At any rate, my code that I am porting from existing projects that use Siemens PLCs expect the data to be in an integer format. I thought that I could change the path to point to just the structure name (ns=1;s=[PLC1_LTA]HMIC_MDR_1[105] for the example above) and change the tag datatype from boolean to long or integer, but so far, I get a Configuration Error for the tag when I try this for any integer data type that I tried (long and integer).

Does anyone know if it is possible to force this structure into an integer by simple addressing?

My current plan is to create a UDT that matches the structure in the PLC and map the statuses to their boolean counterparts in the UDT. Then I can write a script to convert the booleans to the integer that my current code expects. Later (time permitting), I will probably change the code to work with the booleans in the UDT directly rather than converting the booleans to integers and then parsing the integers back to booleans to set the statuses on screens.

Can anyone address the efficiency (in terms of network communications loads, load on the Ignition server, and load on the PLC) when trying to read a smaller number of "wider tags (I mean, reading a single 32 bit long tag compared to reading 32 individual boolean tags. When the boolean tags are setup as UDTs, is that read somehow more efficient in terms of network and machine load compared to reading the individual boolean tags.

Finally (or maybe this should be first), is there anywhere I can learn more about these issues?
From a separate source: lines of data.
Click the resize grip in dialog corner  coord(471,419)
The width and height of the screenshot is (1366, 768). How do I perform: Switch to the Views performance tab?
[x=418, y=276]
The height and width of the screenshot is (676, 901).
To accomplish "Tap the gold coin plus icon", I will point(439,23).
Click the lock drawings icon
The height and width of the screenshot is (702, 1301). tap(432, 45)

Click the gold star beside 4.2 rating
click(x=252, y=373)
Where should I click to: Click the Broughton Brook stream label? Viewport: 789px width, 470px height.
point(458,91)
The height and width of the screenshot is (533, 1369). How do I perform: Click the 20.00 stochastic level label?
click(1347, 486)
I have searched the Ignition forum, the user manual, and checked over the IU videos and haven’t seen much addressing these issues. I will continue to review the IU videos related to tag addressing for UDTs to see what I can learn there.

Thank you for any information or sugestions that anyone can offer.

Ignition's driver will read them all together in a single request. Standard optimization as long as they are subscribed at the same pace. True of everything in the PLC's UDT, and its arrays of UDTs. Just make all the tags, and let Ignition's driver optimize them. The optimization doesn't care if you have UDTs on the Ignition side, but it sure makes tag creation easier.

Note: optmization will be poor if the UDTs and/or arrays are sparsely used. Unused gaps in the allocated bytes of the tags may require extra messages.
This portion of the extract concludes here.